Psychedelics may improve mental health by getting inside nerve cells

What matters is on the inside — of neurons

A microscope image of a nerve cell with colors highlighting special receptors.

Psychedelic chemical compounds like LSD activate special receptors (highlighted with colors in this microscope image) located inside nerve cells, causing the neurons to grow.

David Olson/UC Davis

Psychedelics go beneath the cell surface to unleash their potentially therapeutic effects.

These drugs are showing promise in clinical trials as treatments for mental health disorders (SN: 12/3/21). Now, scientists might know why. These substances can get inside nerve cells in the cortex — the brain region important for consciousness — and tell the neurons to grow, researchers report in the Feb. 17 Science.

Several mental health conditions, including depression and post-traumatic stress disorder, are tied to chronic stress, which degrades neurons in the cortex over time. Scientists have long thought that repairing the cells could provide therapeutic benefits, like lowered anxiety and improved mood.

Psychedelics — including psilocin, which comes from magic mushrooms, and LSD — do that repairing by promoting the growth of nerve cell branches that receive information, called dendrites (SN: 11/17/20). The behavior might explain the drugs’ positive outcomes in research. But how they trigger cell growth was a mystery.

It was already known that, in cortical neurons, psychedelics activate a certain protein that receives signals and gives instructions to cells. This protein, called the 5-HT2A receptor, is also stimulated by serotonin, a chemical made by the body and implicated in mood. But a study in 2018 determined that serotonin doesn’t make these neurons grow. That finding “was really leaving us scratching our heads,” says chemical neuroscientist David Olson, director of the Institute for Psychedelics and Neurotherapeutics at the University of California, Davis.

To figure out why these two types of chemicals affect neurons differently, Olson and colleagues tweaked some substances to change how well they activated the receptor. But those better equipped to turn it on didn’t make neurons grow. Instead, the team noticed that “greasy” substances, like LSD, that easily pass through cells’ fatty outer layers resulted in neurons branching out.

Polar chemicals such as serotonin, which have unevenly distributed electrical charges and therefore can’t get into cells, didn’t induce growth.
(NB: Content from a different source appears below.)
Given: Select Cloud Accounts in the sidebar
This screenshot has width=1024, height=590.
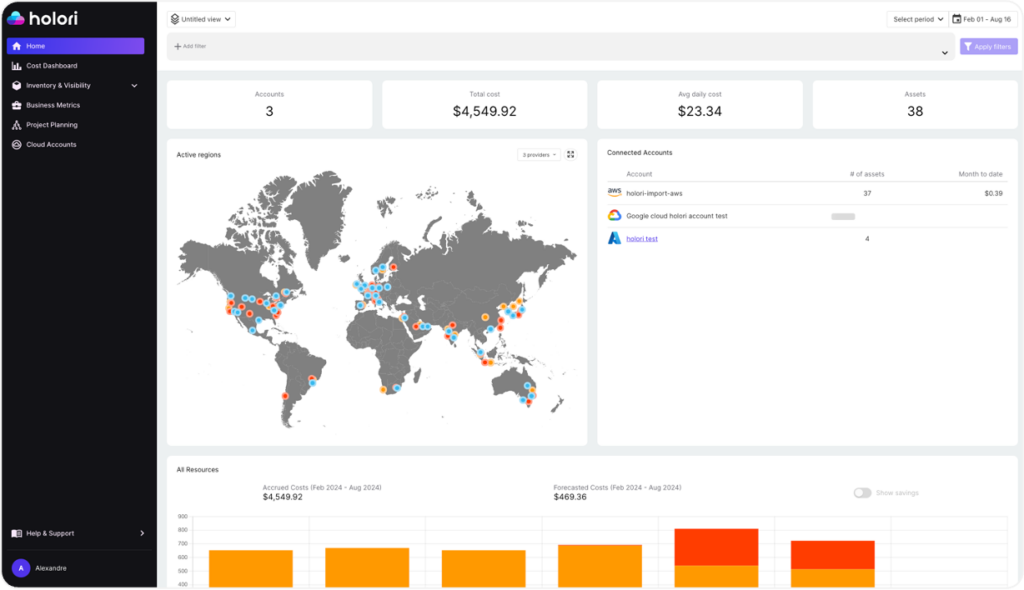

Further experiments showed that most cortical neurons’ 5-HT2A receptors are located inside the cell, not at the surface where scientists have mainly studied them.

But once serotonin gained access to the cortical neurons’ interior — via artificially added gateways in the cell surface — it too led to growth. It also induced antidepressant-like effects in mice. A day after receiving a surge in serotonin, animals whose brain cells contained unnatural entry points didn’t give up as quickly as normal mice when forced to swim. In this test, the longer the mice tread water, the more effective an antidepressant is predicted to be, showing that inside access to 5-HT2A receptors is key for possible therapeutic effects.  

“It seems to overturn a lot about what we think should be true about how these drugs work,” says neuroscientist Alex Kwan of Cornell University, who was not involved in the study. “Everybody, including myself, thought that [psychedelics] act on receptors that are on the cell surface.”

That’s where most receptors that function like 5-HT2A are found, says biochemist Javier González-Maeso of the Virginia Commonwealth University in Richmond, who was also not involved in the work.

Because serotonin can’t reach 5-HT2A receptors inside typical cortical neurons, Olson proposes that the receptors might respond to a different chemical made by the body. “If it’s there, it must have some kind of role,” he says. DMT, for example, is a naturally occurring psychedelic made by plants and animals, including humans, and can reach a cell’s interior.

Kwan disagrees. “It’s interesting that psychedelics can act on them, but I don’t know if the brain necessarily needs to use them when performing its normal function.” Instead, he suggests that the internal receptors might be a reserve pool, ready to replace those that get degraded on the cell surface.

Either way, understanding the cellular mechanisms behind psychedelics’ potential therapeutic effects could help scientists develop safer and more effective treatments for mental health disorders.

“Ultimately, I hope this leads to better medicines,” Olson says.